Several years ago, I began doing a “freezer cooking” session during the first week of August, because the start of the school year with two young children to care for was so tiring that I would come home each day too tired to prep supper. So the first two weeks of school would always find us going out for pizza, burgers, or hoping that Grandma would call to invite us over for a real meal! One summer as the start of the new school year approached, I recalled that the previous August’s dinner times hadn’t been so pretty and I resolved to do better that year. I thought…”I have time NOW, while I’m on break to prepare some meals, so why don’t I take advantage of it!”

I researched online (dial-up modem-based internet . . .) and found some information on “freezer cooking.” I read through some other cooks’ methods, checked out a “OAMC” Cookbook (Once-A-Month-Cooking), from the public library and I set to it. I did a bulk shopping day and then a marathon cooking day where I prepped ground beef for use on taco night, a big batch of meatballs, a couple pans of lasagna, and some plain ground beef with onions to top a store-bought pizza crust. It all ended up in my deep freeze ready for the first two weeks of school.

That year was so nice. At the end of a long day of helping students organize notebooks for the year, learning names and playing get-to-know-you games, figuring out which student just couldn’t sit by which other student, teaching classroom routines and expectations like where to turn in papers and what the tardy and late-work policies for the building were….knowing that I had supper prepped and ready to heat up when I got home was sooo nice. I even took a quick nap after school one day and still had hot supper on the table for my family. I swore that EVERY year, from then on, I would do at least one freezer cooking session in the summer to start the school year off.

So, my first time-finding tip in this series is to explore on your own the concept of freezer cooking. Use keywords like once a month cooking, once a week cooking, meal prepping, and of course freezer cooking.

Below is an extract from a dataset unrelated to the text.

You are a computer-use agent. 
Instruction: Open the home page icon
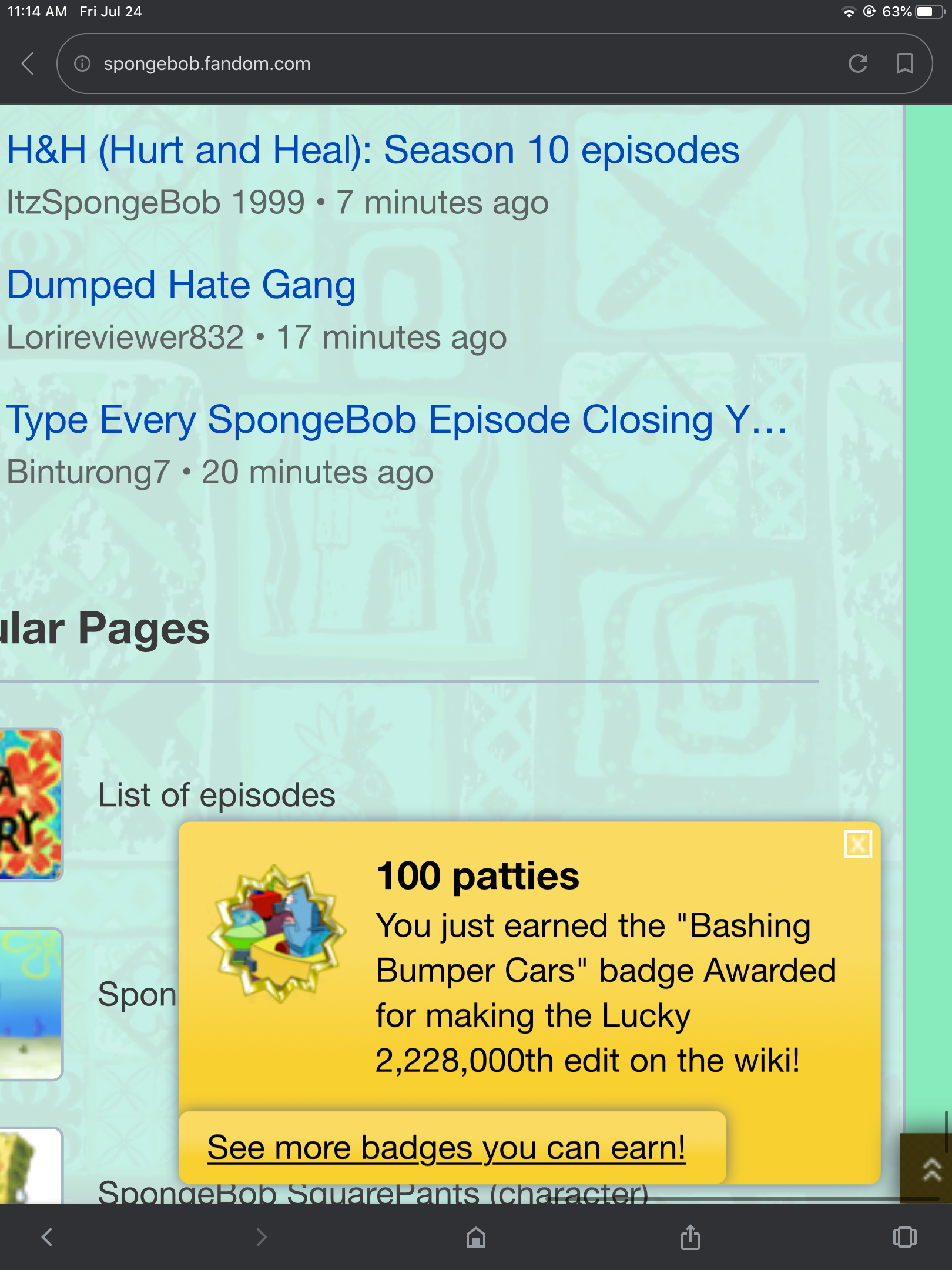476,1237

Pinterest will have some ideas:

#freezercooking on Twitter and Instagram will yield some results, too! Ask your Facebook friends for their favorite freezer-friendly recipes or if any of them want to get together to do a shared-cooking day!!

Then on each of the nights when you have dinner pulled out of the freezer . . . “find time for tech” by spending the 30 minutes or so that you would have used to prep supper to explore a tech tool or topic.